[start of Record list]

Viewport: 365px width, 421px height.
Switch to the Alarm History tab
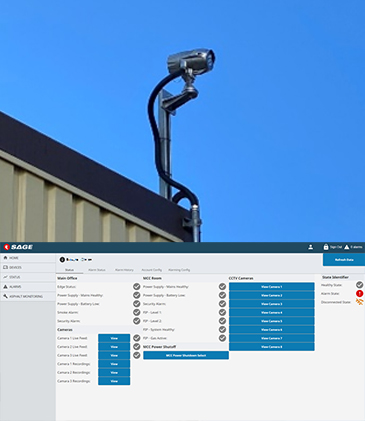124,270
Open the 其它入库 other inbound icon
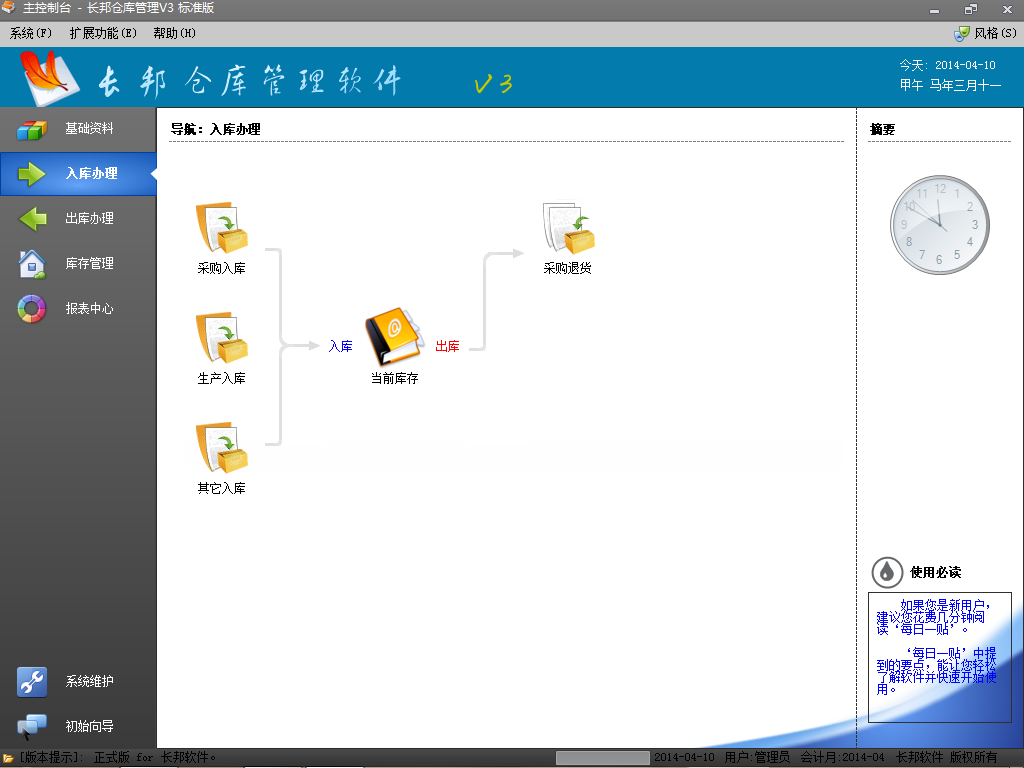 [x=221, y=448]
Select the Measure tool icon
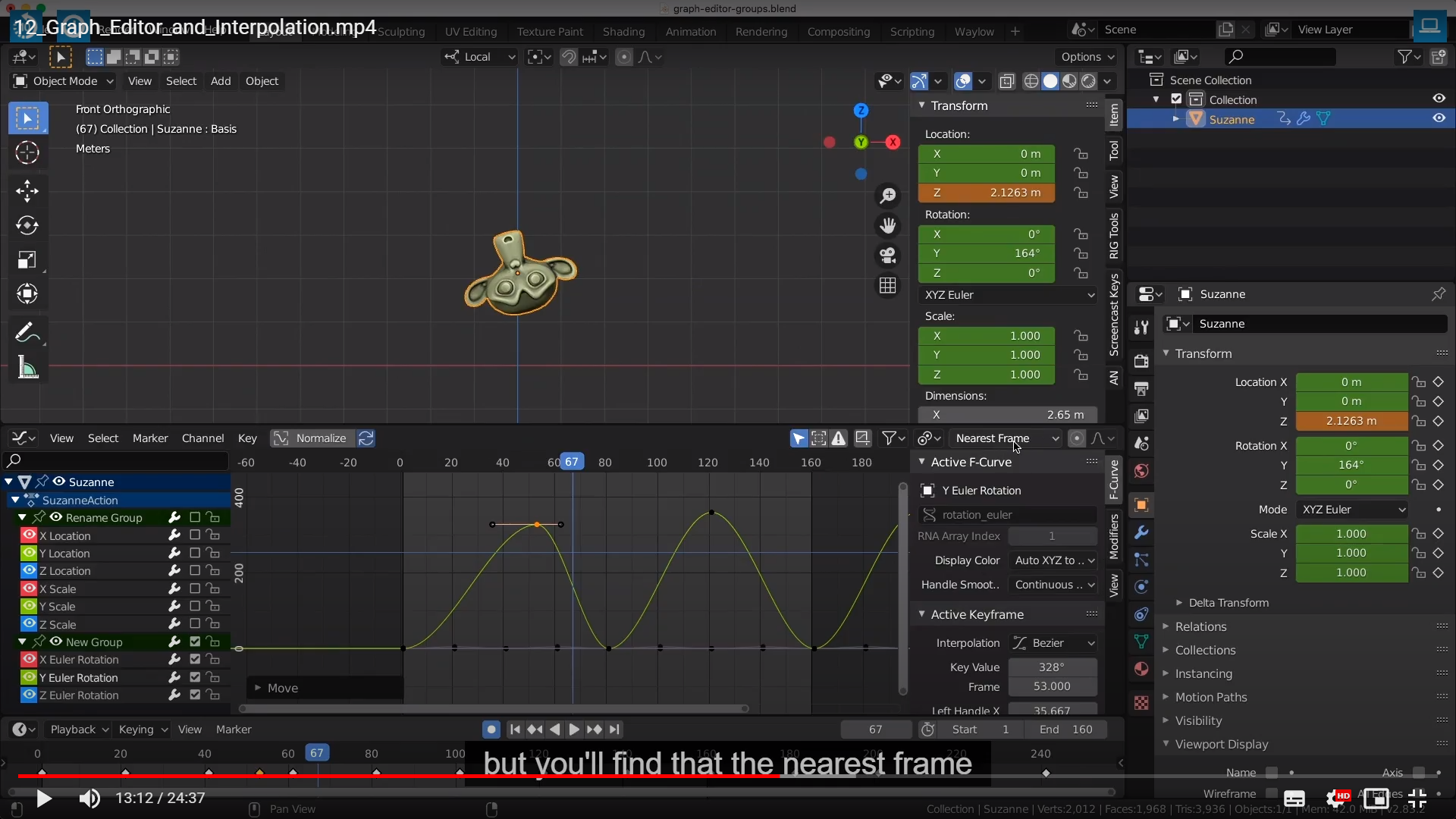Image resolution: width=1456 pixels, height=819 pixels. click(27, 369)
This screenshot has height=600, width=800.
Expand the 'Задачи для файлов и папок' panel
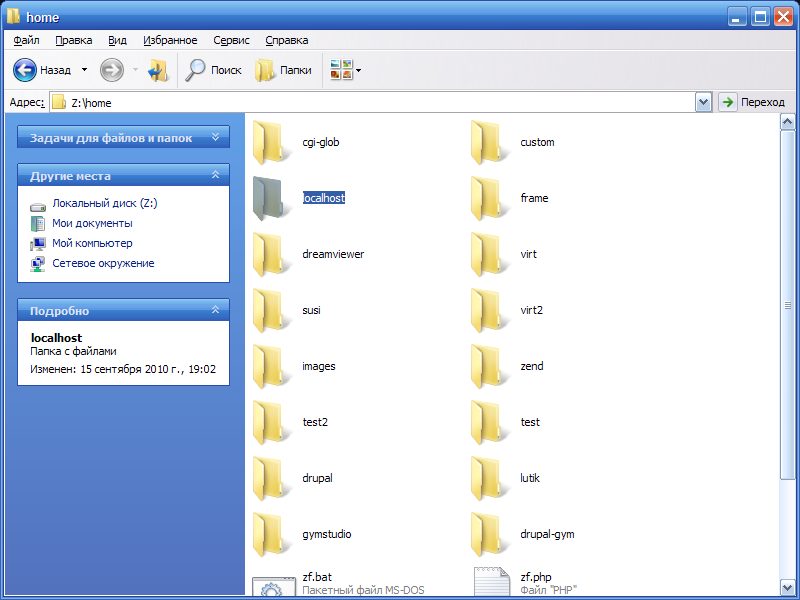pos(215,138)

[end of Record list]

• **Instructions for the task**: Copy out every line of the records above word for word, leaving out the pictures.

• **Written solution**:
Viewport: 365px width, 421px height.
Switch to the Alarm History tab
124,270
Open the 其它入库 other inbound icon
 [x=221, y=448]
Select the Measure tool icon
Image resolution: width=1456 pixels, height=819 pixels. click(27, 369)
This screenshot has height=600, width=800.
Expand the 'Задачи для файлов и папок' panel
pos(215,138)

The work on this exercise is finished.